Due to concerns that cryptocurrencies provide an opportunity for money laundering, drug or people trafficking and other illegal activities, some countries have enacted laws on money laundering, counter-terrorism and organised crime through encrypted currencies. Banks are already legally obliged to conduct due diligence. Morocco, Pakistan and Vietnam have banned all activities involving cryptocurrencies. In Qatar and Bahrain, citizens can only deal in cryptocurrencies outside the country’s borders. Bangladesh, China and others have imposed indirect restrictions by barring financial institutions within their borders from processing cryptocurrency transactions.
Already, a few countries have begun to regulate initial coin offerings (ICOs), which use cryptocurrencies as a way to raise capital. The regulations depend on how an ICO is classified. In New Zealand, different rules apply to depend on whether the ICO is offered as a debt or equity security, managed investment product, or a derivative. The Netherlands is similar, though the rules applying to a specific ICO are assessed on a case-by-case basis.

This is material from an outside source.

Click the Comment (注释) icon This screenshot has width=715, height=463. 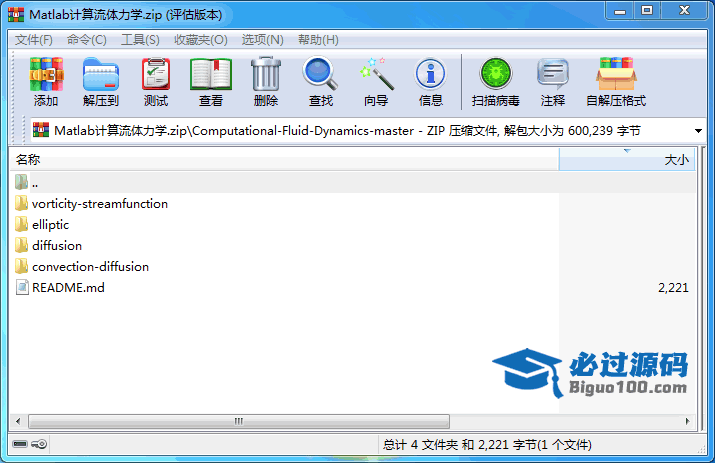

Cryptocurrencies are seen more as an opportunity than a threat in some countries. Although it encrypted currencies are not recognised as legal tender in Spain and Luxemburg, the governments there see potential in the technology behind it and have built a cryptocurrency-friendly regulatory regime to attract investment in the technology companies behind them. Other countries have gone a step further, including Lithuania and Venezuela, which have developed a national cryptocurrency of their own. In February 2019, US investment bank JP Morgan launched a crypto-currency, known as the JPM Coin, to help settle payments between clients in its wholesale payments business.
In October 2018, UK officials published a range of regulatory steps around crypto-assets and blockchain technology, acknowledging that cryptocurrencies can be used to benefit the financial services sector, as well as other industries. The main priority for authorities is to mitigate the risks of cryptocurrency activities. UK authorities do not see any regulatory barriers to further adoption of blockchain technology, but state that further development is needed for opportunities to be realised and decisions made in relation to how cryptocurrency assets are to be taxed.